Ce mercredi 28 janvier, la situation a pris une ampleur significative alors que la nouvelle sur un contrat signé en décembre entre une des filiales américaines de Capgemini et l'ICE a provoqué une vague d'indignation. Dougados a abordé le sujet dans une communication interne, en soulignant que des informations récentes avaient suscité des interrogations légitimes au sein des salariés.
Selon lui, "ces derniers jours, certaines informations relatives aux activités de Capgemini Government Solutions (CGS) aux États-Unis ont été largement relayées.
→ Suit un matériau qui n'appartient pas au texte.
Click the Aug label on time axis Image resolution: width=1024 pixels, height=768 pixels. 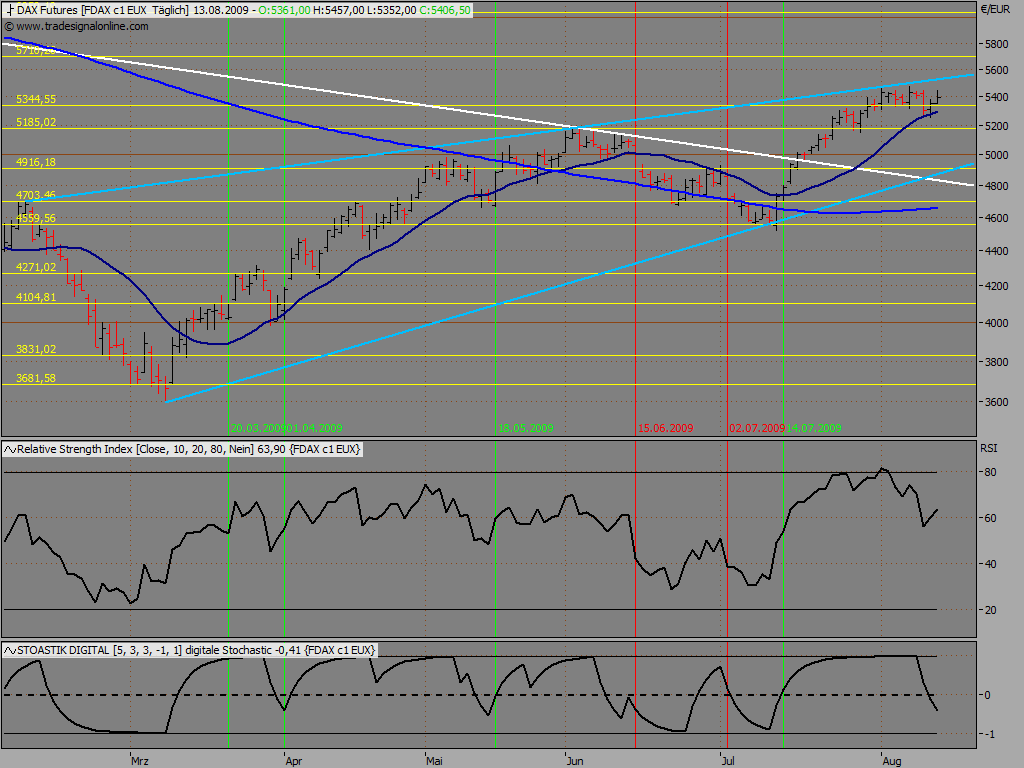point(891,761)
Dans un contexte où ce sujet peut légitimement susciter de nombreuses questions, nous souhaitons partager les éléments factuels disponibles et vous apporter la visibilité nécessaire".
Mathieu Dougados affirme que la direction n'a pris connaissance que "récemment" de la nature de ce contrat, ajoutant que son contenu soulevait des doutes quant aux activités habituelles du groupe.
Il a rappelé que CGS, qui fonctionne sous un cadre réglementaire strict, ne peut pas accéder à certaines informations spécifiques liées aux opérations américaines en raison des lois en vigueur. Ce cadre, visant à protéger la sécurité nationale, limite sévèrement les informations que Capgemini peut recevoir.
"À ce stade, ce contrat n’est pas en cours d’exécution car il fait l’objet d’un recours", a-t-il clarifié, insistant sur le fait que la gouvernance spécifique de CGS implique un contrôle rigoureux sur les décisions contractuelles.
L'impact politique de cette affaire
La réaction politique n’a pas tardé. Roland Lescure, ministre de l'Économie, a interpelé Capgemini en lui demandant plus de transparence concernant le dispositif d'identification fourni à l'ICE. Il a déclaré vouloir que le groupe éclaire les zones d'ombre entourant ses activités avec cette entité controversée.
"J'engage Capgemini à clarifier de manière exhaustive et transparente ses activités", a affirmé Lescure, appelant à un examen attentif du cadre de ce contrat.
Des informations provenant de l'Observatoire des multinationales indiquent que Capgemini aurait fourni à l'ICE un outil d'identification et de localisation des personnes étrangères, ce qui a exacerbé les critiques et l'inquiétude au sein du public et des politiciens. Aiman Ezzat, directeur général de Capgemini, a également expliqué que toute décision prise par la filiale américaine est autonome et que les connexions avec le siège en France sont limitées par la législation.
Dans ce climat tendu, les députés de La France insoumise ont décidé de déposer une résolution appelant à dénoncer les actions de l'ICE, mettant en avant des violations présumées des droits humains. La situation semble évoluer rapidement, laissant entrevoir des conséquences potentielles pour Capgemini, qui doit désormais naviguer entre les attentes de ses employés et celles de l'opinion publique.